### Énoncé A
Répondez à ces questions sur le texte relatif à la créance de l'Urssaf :
(i) Quel tribunal a condamné les dirigeants de la société Literie Saônoise pour travail dissimulé, et à quelle date ?
(ii) Quel montant de cotisations la société Literie Saônoise reconnaît-elle devoir pour la période postérieure au début officiel de son activité ?
(iii) D'après l'article L 244-9 du code de la sécurité sociale, devant quel tribunal le débiteur peut-il former opposition à la contrainte ?

### Texte du document
L'Urssaf fait valoir que :
elle détient un titre définitif puisque ni la lettre d'observation ni la mise en demeure n'ont été contestées dans les délais impartis par la société Literie Saônoise ou ses dirigeants,
la société Literie Saônoise a acquiescé à la dette postérieure à l'immatriculation de la société de sorte que la production d'une contrainte pour cette période n'est pas exigible,
il n'existe pas de double taxation concernant la situation de Messieurs [Y] et [C] [H] au titre de leurs fonctions de dirigeants de société et de leur activité non salariée,
la lettre d'observations faisant état d'un travail dissimulé n'a jamais été contestée, ce qui rend sa créance définitive,
les revenus des dirigeants étaient impossibles à individualiser en raison des procédés utilisés (encaissement par plusieurs chèques), les cotisations ayant été calculées au regard des sommes portées sur leurs comptes personnels déduction faite des cotisations payées au titre de leur activité personnelle,
les rectifications du RSI sont postérieures à l'émission de sa créance par la concluante et il appartenait aux personnes concernées de contester une éventuelle double cotisation,
les dirigeants de la société Literie Saônoise ont été condamnés par jugement du tribunal correctionnel de Vesoul du 4 juillet 2019 pour des faits de travail dissimulé sur la période de janvier 2010 à décembre 2014, le tribunal ayant sursis à statuer dans l'attente de la décision devant être rendue par la cour,
la société Literie Saônoise reconnaît devoir des cotisations pour un montant de 133.049 euros pour la période postérieure au début officiel de son activité,
le RSI n'a jamais réclamé les cotisations antérieures aux dirigeants de l'appelante.
Sur ce,
L'article L622-24 § 4 du code de commerce dispose notamment : « La déclaration des créances doit être faite alors même qu'elles ne sont pas établies par un titre. Celles dont le montant n'est pas encore définitivement fixé sont déclarées sur la base d'une évaluation. Les créances du Trésor public et des organismes de prévoyance et de sécurité sociale ainsi que les créances recouvrées par les organismes visés à l'article L. 5427-1 à L. 5427-6 du code du travail qui n'ont pas fait l'objet d'un titre exécutoire au moment de leur déclaration sont admises à titre provisionnel pour leur montant déclaré. En tout état de cause, les déclarations du Trésor et de la sécurité sociale sont toujours faites sous réserve des impôts et autres créances non établis à la date de la déclaration. Sous réserve des procédures judiciaires ou administratives en cours, leur établissement définitif doit, à peine de forclusion, être effectué dans le délai prévu à l'article L. 624-1. »
L'article L 244-9 du code de la sécurité sociale dispose : « La contrainte décernée par le directeur d'un organisme de sécurité sociale pour le recouvrement des cotisations et majorations de retard comporte, à défaut d'opposition du débiteur devant le tribunal judiciaire spécialement désigné en application de l'article L. 211-16 du code de l'organisation judiciaire, dans les délais et selon des conditions fixés par décret, tous les effets d'un jugement et confère notamment le bénéfice de l'hypothèque judiciaire.

### Énoncé B
Citez intégralement, ligne par ligne, toute la liste de données recueillies ci-dessous, sans reprendre les images.

Données recueillies:

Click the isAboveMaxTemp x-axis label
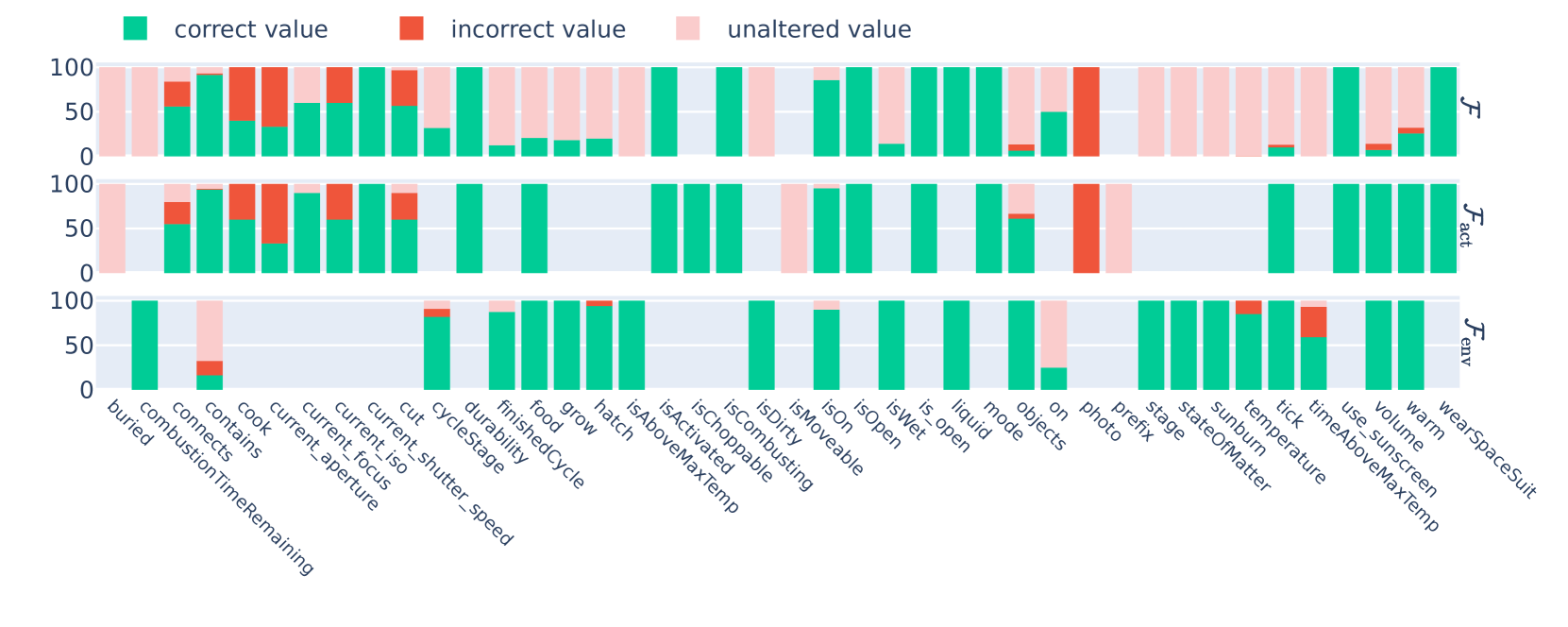Screen dimensions: 1568x627 (683, 456)
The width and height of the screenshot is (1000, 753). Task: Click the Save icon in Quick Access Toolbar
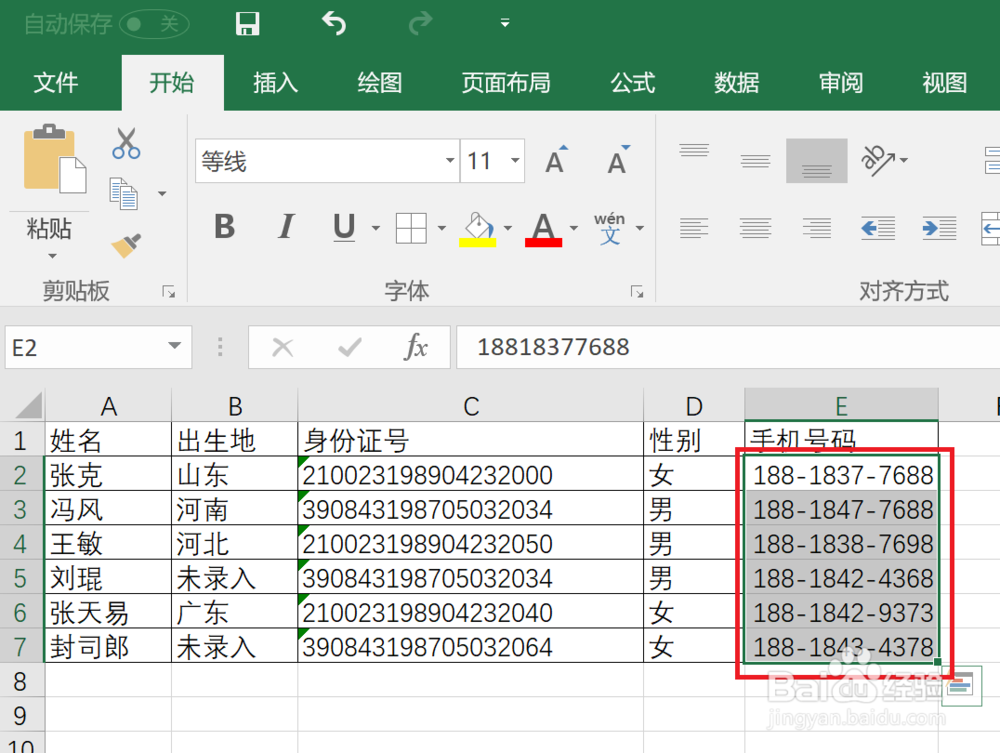pos(246,22)
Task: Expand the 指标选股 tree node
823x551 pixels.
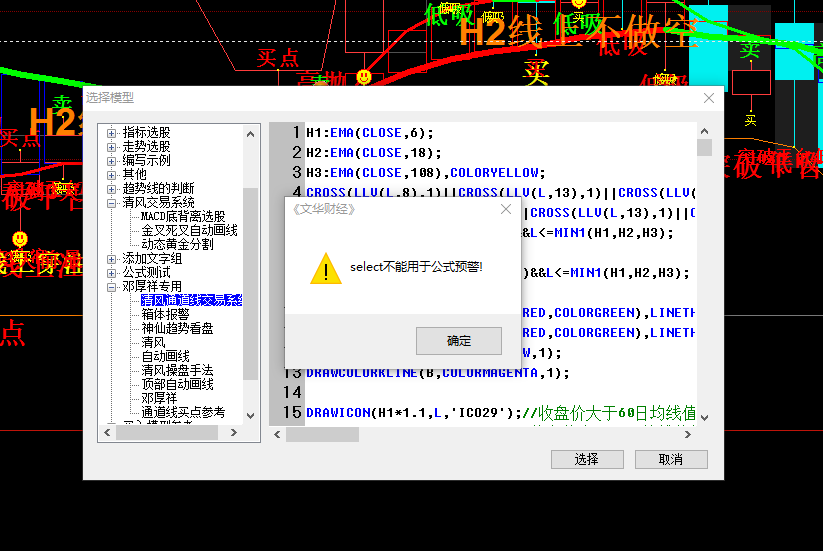Action: pos(112,132)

### Réponse A
(i) Le tribunal correctionnel de Vesoul, par jugement du 4 juillet 2019.
(ii) 133.049 euros.
(iii) Devant le tribunal judiciaire spécialement désigné en application de l'article L. 211-16 du code de l'organisation judiciaire.

### Réponse B
Click the isAboveMaxTemp x-axis label
Screen dimensions: 1568x627 (683, 456)
The width and height of the screenshot is (1000, 753). Task: Click the Save icon in Quick Access Toolbar
pos(246,22)
Task: Expand the 指标选股 tree node
823x551 pixels.
Action: pos(112,132)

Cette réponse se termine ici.